Pasadas las dos de la tarde, los buses fueron llegando uno tras otro en una fila que parecía interminable. Luego de un recorrido en el que no faltaron los inconvenientes y retrasos, y que por lo tanto tomó más de un día desde Bogotá hasta Pueblo Rico (Risaralda), noventa y cinco familias embera chamí regresaban a sus tierras, las mismas de las que muchas habían salido a causa de la presencia e influencia constante de grupos armados y economías ilegales.
Mientras llegaban, en los resguardos cercanos a Pueblo Rico esperábamos delegados de distintas instituciones del Estado. Al lado de la vía y desde horas de la mañana descargábamos camiones con mercados, organizábamos los paquetes de ayuda humanitaria y cuadrábamos los almuerzos que se iban a repartir a los viajeros apenas bajaran de los buses.
Si bien llevábamos desde muy temprano apostados en el lugar tratando de tener todo lo mejor organizado, al momento de la llegada de los buses andábamos a las carreras buscando opciones para suplir con algún alimento el pollo guisado que se había incluido en cada uno de los menajes, que a esas alturas estaba totalmente dañado por no haberse pensado en una refrigeración adecuada para climas tan húmedos.
A la llegada de los buses se había logrado solventar la situación improvisadamente, consiguiendo llevar al lugar algunos almuerzos que habían sobrado en otros puntos de llegada. Esto sin embargo fue el menor de los presagios sobre el destino de un proceso que, como es normal en nuestro país, se adelanta de improvisación en improvisación y, por lo tanto, termina con unos resultados muy alejados de los esperados.
Las políticas públicas, a pesar del tan cacareado “enfoque diferencial étnico” que dicen aplicar, carece generalmente de un verdadero análisis de fondo sobre las comunidades con las que trabajan, las realidades territoriales en los resguardos, e incluso como han sido los procesos de transformación cultural que viven las familias que han estado en contextos urbanos por muchos años.

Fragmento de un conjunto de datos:
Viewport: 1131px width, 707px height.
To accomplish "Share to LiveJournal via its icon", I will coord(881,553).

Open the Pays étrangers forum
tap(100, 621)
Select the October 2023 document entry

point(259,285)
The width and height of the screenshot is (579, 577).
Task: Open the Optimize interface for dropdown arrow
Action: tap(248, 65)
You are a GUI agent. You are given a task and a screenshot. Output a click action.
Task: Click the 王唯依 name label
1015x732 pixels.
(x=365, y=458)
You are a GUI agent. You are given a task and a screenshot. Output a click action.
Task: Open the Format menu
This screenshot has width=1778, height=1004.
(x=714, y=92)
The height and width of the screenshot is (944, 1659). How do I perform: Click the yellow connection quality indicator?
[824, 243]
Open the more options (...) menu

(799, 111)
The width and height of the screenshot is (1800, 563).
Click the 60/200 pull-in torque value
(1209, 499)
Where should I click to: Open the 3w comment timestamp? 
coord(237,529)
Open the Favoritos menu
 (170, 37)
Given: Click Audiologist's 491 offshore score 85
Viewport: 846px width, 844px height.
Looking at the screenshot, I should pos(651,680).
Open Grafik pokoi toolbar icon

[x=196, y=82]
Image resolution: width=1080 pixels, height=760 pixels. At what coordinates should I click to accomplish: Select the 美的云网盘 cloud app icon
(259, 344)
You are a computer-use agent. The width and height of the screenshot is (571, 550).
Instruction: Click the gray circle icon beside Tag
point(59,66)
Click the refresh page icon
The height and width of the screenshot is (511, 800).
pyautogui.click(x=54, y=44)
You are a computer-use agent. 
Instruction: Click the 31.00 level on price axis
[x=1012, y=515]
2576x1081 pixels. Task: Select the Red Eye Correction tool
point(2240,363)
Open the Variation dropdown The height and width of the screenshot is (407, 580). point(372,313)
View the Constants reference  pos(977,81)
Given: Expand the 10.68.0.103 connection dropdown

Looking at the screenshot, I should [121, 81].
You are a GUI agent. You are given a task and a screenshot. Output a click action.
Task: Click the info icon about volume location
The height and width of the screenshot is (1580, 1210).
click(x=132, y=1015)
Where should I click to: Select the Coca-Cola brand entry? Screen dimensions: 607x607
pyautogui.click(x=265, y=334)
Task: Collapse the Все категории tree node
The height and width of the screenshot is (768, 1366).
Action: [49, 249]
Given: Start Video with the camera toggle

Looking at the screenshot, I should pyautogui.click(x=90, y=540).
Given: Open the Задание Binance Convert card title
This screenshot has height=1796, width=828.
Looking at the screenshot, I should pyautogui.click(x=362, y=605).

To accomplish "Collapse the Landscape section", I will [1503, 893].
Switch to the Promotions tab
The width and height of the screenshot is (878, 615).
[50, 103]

* Lo que se pide: Por favor, indica cuántas familias embera chamí regresaron a sus tierras según el fragmento seleccionado.

* Solución propuesta: Regresaron noventa y cinco familias embera chamí.